# "Old Towne Orange" monthly Ride, "Mothers' Day!" MAY 8th, 2022 OC CA



## tripple3 (Apr 20, 2022)

For Mothers, Special Sunday;
Much Love! 
Realize and Appreciate!
Old Towne Orange Monthly Bike Ride, May 8th, 2022
What: Vintage Bike Ride through historic neighborhoods and bike trails. We will stop at interesting locations and finish with a lunch stop.
Theme: Mothers! Love you!
When: Sunday May 8th, Meet at 10:00am and kickstands up at 10:30am Sharp. Every 2nd Sunday, every month.😁
Where: Ride starts at the fountain in the middle of the traffic circle at Chapman and Glassell in the city of Orange.
Who: Anyone who can ride a bike. We ask for vintage or classic type bicycles only. Pace is slow-ish and hills _are minimal_.
Always a great time; come on out, let's Ride.




Milo brought his "Big Boy" bike on "Palm Sunday".
...loves to Ride.... @The Hat


----------



## SoBayRon (May 8, 2022)

Pics from the Mother’s Day Circle City Ride. Nice ride with great people!


----------



## tripple3 (May 8, 2022)

SoBayRon said:


> Pics from the Mother’s Day Circle City Ride. Nice ride with great people!

TASK 1: Reproduce the Old Towne Orange ride thread from "## tripple3 (Apr" to "a lunch stop.".
TASK 2:
Answer these questions about the Old Towne Orange ride thread:
(a) At what time do kickstands go up on May 8th?
(b) Where does the ride start?
(c) What bike did Milo bring on "Palm Sunday"?
TASK 3: Continue the Old Towne Orange ride thread from its last line.
The listing that comes after this thread is separate material.

DATA SEGMENT:

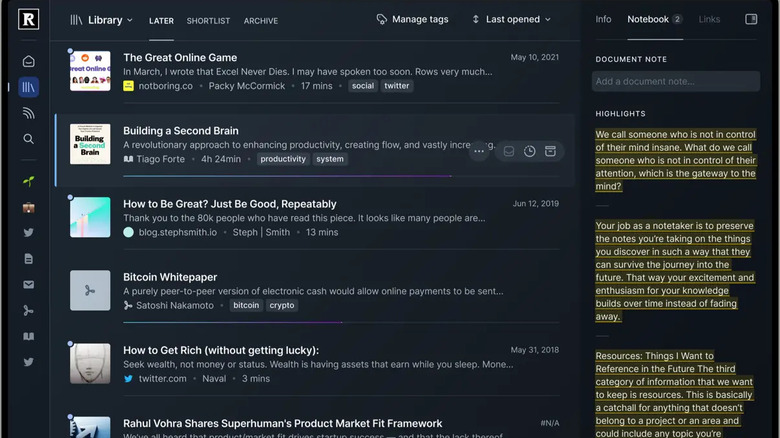This screenshot has height=438, width=780.
Task: Switch to the Archive tab
Action: point(261,21)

EXERCISE OUTPUT 1:
## tripple3 (Apr 20, 2022)

For Mothers, Special Sunday;
Much Love! 
Realize and Appreciate!
Old Towne Orange Monthly Bike Ride, May 8th, 2022
What: Vintage Bike Ride through historic neighborhoods and bike trails. We will stop at interesting locations and finish with a lunch stop.

EXERCISE OUTPUT 2:
(a) 10:30am sharp.
(b) At the fountain in the middle of the traffic circle at Chapman and Glassell in the city of Orange.
(c) His "Big Boy" bike.

EXERCISE OUTPUT 3:
Thanks for the pics @SoBayRon 
@Cory sent me this one.
Missed being there with all Y'all.🥰


----------



## cyclingday (May 8, 2022)




----------



## BFGforme (May 8, 2022)

Nice to see everyone again! Good ride and brought the Oside crew for there first circle ride! Few pics…










































Someone discovered there’s a weight limit on John’s tires…lol


----------



## mrg (May 8, 2022)

Ya! great day to be rollin in the OC, didn’t take may pics but had the 41 SpeedKing out among some great bikes & riders, a few Mothers enjoying the day with us!


----------



## cyclingday (May 8, 2022)




----------



## Misterotis (May 9, 2022)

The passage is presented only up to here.